[START LISTING]

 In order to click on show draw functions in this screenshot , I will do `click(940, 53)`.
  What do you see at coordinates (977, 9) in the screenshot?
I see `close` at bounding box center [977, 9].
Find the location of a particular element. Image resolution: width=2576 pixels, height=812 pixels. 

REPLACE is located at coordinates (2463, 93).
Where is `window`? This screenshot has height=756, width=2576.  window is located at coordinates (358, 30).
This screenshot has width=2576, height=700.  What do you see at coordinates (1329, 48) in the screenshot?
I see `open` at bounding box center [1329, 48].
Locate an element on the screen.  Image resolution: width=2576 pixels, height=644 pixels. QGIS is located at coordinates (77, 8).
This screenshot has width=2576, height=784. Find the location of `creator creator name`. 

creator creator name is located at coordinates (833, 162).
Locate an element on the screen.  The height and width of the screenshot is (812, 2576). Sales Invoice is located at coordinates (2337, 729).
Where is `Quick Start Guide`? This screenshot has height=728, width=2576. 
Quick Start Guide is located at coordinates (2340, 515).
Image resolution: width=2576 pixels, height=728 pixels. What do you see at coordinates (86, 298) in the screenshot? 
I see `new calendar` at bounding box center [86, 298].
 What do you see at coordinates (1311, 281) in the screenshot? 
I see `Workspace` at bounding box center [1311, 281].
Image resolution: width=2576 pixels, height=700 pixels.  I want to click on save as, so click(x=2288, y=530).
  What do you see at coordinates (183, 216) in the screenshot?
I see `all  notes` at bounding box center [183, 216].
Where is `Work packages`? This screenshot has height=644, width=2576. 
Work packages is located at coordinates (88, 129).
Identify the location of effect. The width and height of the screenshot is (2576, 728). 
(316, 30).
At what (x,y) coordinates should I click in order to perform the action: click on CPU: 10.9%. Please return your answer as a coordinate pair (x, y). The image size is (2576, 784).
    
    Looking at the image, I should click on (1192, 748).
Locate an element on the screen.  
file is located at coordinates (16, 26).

[END LISTING]

CHALLENGE.
Rewrite the data above, changing "Locate an element on the screen" to "Find an element on the screen" everywhere it occurs and leaving everything else the same.

FULL RESPONSE.
 In order to click on show draw functions in this screenshot , I will do `click(940, 53)`.
  What do you see at coordinates (977, 9) in the screenshot?
I see `close` at bounding box center [977, 9].
Find the location of a particular element. Image resolution: width=2576 pixels, height=812 pixels. 

REPLACE is located at coordinates (2463, 93).
Where is `window`? This screenshot has height=756, width=2576.  window is located at coordinates (358, 30).
This screenshot has width=2576, height=700.  What do you see at coordinates (1329, 48) in the screenshot?
I see `open` at bounding box center [1329, 48].
Find an element on the screen.  Image resolution: width=2576 pixels, height=644 pixels. QGIS is located at coordinates (77, 8).
This screenshot has width=2576, height=784. Find the location of `creator creator name`. 

creator creator name is located at coordinates (833, 162).
Find an element on the screen.  The height and width of the screenshot is (812, 2576). Sales Invoice is located at coordinates (2337, 729).
Where is `Quick Start Guide`? This screenshot has height=728, width=2576. 
Quick Start Guide is located at coordinates (2340, 515).
Image resolution: width=2576 pixels, height=728 pixels. What do you see at coordinates (86, 298) in the screenshot? 
I see `new calendar` at bounding box center [86, 298].
 What do you see at coordinates (1311, 281) in the screenshot? 
I see `Workspace` at bounding box center [1311, 281].
Image resolution: width=2576 pixels, height=700 pixels.  I want to click on save as, so click(x=2288, y=530).
  What do you see at coordinates (183, 216) in the screenshot?
I see `all  notes` at bounding box center [183, 216].
Where is `Work packages`? This screenshot has height=644, width=2576. 
Work packages is located at coordinates (88, 129).
Identify the location of effect. The width and height of the screenshot is (2576, 728). 
(316, 30).
At what (x,y) coordinates should I click in order to perform the action: click on CPU: 10.9%. Please return your answer as a coordinate pair (x, y). The image size is (2576, 784).
    
    Looking at the image, I should click on (1192, 748).
Find an element on the screen.  
file is located at coordinates (16, 26).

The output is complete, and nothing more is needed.